11月22日(日) 広島市中区立町にあるひろしんギャラリーで「大庭孝文 日本画展」を観る。

広島市中区立町にあるひろしんギャラリーで「大庭孝文 日本画展」を観る。


数ヶ月前に「ラピスギャラリー」で観た大庭孝文さんがひろしんギャラリーで個展をすると聞いていたので、足を運んだ。


初めて訪れたこのギャラリーはさすが大手企業のビルの中にあるので、小箱のギャラリーとは異なる空間の広さがあり、今回の作品を窮屈にさせることなく展示していた。


ここ最近というより、今年始めたギャラリー巡りの中でもっとも大きな作品の展示となっていて、小さくない作品の風格は広島市現代美術館に飾られるべき、と想像するほどの存在感があった。


「ラピスギャラリー」でも和紙を透かした大きな作品はあったが、ここで展示されている作品はどれもただ大きいだけでなく、細かく、複雑な面を含んでいて、目が慣れるまでに時間を要した。
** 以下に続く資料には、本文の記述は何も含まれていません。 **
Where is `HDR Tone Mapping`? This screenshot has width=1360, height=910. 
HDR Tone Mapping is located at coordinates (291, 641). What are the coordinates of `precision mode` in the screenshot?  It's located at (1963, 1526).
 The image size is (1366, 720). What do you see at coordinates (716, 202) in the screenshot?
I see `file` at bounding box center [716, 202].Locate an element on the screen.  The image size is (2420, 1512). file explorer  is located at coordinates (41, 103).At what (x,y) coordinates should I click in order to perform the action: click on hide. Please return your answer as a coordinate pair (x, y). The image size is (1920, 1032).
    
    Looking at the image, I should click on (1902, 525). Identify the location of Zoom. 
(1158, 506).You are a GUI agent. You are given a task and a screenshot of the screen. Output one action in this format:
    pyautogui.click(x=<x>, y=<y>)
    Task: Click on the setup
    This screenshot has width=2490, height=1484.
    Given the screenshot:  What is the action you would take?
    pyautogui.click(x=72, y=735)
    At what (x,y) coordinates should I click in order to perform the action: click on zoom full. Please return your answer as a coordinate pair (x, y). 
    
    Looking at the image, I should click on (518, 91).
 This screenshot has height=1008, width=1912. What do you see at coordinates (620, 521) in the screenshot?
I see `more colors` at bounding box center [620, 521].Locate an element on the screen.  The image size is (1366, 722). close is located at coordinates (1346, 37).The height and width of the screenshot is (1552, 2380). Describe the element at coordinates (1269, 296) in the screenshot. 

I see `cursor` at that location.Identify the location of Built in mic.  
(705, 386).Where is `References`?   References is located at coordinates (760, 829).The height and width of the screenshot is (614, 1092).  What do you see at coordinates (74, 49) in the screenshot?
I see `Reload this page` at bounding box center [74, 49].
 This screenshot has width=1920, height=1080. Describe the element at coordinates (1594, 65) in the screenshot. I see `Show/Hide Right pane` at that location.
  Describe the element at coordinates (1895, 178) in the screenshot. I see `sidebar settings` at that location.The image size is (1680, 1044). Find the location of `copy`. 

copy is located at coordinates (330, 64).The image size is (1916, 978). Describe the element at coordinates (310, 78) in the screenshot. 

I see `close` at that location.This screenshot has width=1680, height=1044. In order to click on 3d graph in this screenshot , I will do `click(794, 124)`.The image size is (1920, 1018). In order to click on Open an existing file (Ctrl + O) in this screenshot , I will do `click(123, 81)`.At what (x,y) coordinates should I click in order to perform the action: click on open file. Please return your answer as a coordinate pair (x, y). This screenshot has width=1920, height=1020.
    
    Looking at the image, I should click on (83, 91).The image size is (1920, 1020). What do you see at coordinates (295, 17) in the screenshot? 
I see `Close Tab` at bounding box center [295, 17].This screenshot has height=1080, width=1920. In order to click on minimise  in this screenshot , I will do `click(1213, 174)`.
部屋に入った瞬間の印象はマーク・ロスコの作品群が展示されているような広さがあり、ちょうど他に来場者のいない時間だったので、自分一人で空間を独り占めしたまま遠近をあちこち移動して鑑賞できる自由があった。ギャラリー巡りを趣味にするならば、自分のようなシステム化する性格は多少の義務感がどうしてもつきまとい、足を運んだ先で自ら拵えたルールに従って鑑賞することもあるが、ここでの時間は、街を代表する美術館で喜びのまま観るのと同じ、欲求に動かされての目の動きとなった。


いくつものレイヤーで構成されているような印象を受ける作品は、様々な肌合いを持っており、アブストラクトらしい心象のようでもあるが、近づいてみると画面に元々の絵が残っていたかのような古い日本のイラストも混ざっている。砂のようにざらつく面もあれば、やや滑らかなところもあり、金か銀で貼られてメタリックに輝く部分もあれば、窪んでいたり盛りあがっているところもある。テクスチャがミックスされるように色々な画材が組み合わさっているようでも、離れて鑑賞すると平面性が浮き上がってそれぞれは一体化するものの、細かい肌合いを残しつつ細かい形象やシルエットがやはり重なり合っているような不思議な印象を受ける。それは純粋に壁画のような存在感としてあり、記憶の積み重ねのように、時に重きを置いた記録としても感じられるようだ。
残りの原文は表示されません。